> [EXERCISE INSTRUCTIONS]
Wherever a line of the data contains "beside", copy that line.

> [RECORDS FOR THE EXERCISE]
┄┄┄┄┄┄┄┄┄┄┄┄┄┄┄┄┄┄┄┄

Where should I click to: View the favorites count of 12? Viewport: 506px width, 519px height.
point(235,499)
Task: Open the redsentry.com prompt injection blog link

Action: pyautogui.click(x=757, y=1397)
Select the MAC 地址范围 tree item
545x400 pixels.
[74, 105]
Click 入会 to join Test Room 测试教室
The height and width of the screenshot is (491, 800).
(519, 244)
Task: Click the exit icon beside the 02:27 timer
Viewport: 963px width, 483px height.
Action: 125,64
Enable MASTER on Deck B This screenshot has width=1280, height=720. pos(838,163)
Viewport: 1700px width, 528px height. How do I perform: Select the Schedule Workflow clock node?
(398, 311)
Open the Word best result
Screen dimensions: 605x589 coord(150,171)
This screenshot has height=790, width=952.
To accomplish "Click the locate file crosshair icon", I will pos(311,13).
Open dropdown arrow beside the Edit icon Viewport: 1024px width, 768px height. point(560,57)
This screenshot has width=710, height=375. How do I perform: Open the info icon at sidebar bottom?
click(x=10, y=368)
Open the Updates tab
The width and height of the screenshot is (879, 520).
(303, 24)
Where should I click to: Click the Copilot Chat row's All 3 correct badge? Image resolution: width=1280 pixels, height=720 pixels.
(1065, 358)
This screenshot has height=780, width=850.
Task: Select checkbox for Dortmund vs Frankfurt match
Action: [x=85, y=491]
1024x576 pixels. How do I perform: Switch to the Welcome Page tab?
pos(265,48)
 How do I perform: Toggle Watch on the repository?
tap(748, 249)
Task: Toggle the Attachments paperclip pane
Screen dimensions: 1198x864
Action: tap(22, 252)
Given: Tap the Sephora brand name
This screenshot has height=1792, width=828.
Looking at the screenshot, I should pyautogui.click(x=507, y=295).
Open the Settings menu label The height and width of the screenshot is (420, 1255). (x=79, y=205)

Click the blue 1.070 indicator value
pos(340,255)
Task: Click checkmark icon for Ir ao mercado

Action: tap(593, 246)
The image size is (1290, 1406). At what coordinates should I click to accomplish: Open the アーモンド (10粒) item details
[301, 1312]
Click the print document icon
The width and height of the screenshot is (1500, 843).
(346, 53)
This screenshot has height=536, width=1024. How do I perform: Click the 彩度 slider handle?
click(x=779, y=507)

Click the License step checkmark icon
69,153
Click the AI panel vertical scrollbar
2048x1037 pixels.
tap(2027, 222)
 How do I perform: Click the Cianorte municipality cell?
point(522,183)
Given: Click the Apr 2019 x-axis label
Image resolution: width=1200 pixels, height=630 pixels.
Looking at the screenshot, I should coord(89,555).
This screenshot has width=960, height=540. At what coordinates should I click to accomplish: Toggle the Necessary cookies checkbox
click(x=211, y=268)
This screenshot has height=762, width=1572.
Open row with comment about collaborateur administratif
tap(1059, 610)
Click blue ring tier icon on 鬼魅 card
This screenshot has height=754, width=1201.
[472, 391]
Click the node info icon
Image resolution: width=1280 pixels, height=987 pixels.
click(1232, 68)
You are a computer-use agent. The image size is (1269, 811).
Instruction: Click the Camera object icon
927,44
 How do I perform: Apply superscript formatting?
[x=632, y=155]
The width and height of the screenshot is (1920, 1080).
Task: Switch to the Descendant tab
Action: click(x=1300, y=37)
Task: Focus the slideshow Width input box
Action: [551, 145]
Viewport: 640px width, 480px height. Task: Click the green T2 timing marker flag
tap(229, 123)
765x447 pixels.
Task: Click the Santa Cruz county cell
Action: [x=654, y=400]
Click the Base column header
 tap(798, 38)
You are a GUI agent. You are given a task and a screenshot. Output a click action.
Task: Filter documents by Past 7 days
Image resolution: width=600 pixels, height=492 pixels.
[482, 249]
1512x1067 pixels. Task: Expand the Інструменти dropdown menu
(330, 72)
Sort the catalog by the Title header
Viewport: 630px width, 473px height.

┄┄┄┄┄┄┄┄┄┄┄┄┄┄┄┄┄┄┄┄

> [ANSWER]
Task: Click the exit icon beside the 02:27 timer
Open dropdown arrow beside the Edit icon Viewport: 1024px width, 768px height. point(560,57)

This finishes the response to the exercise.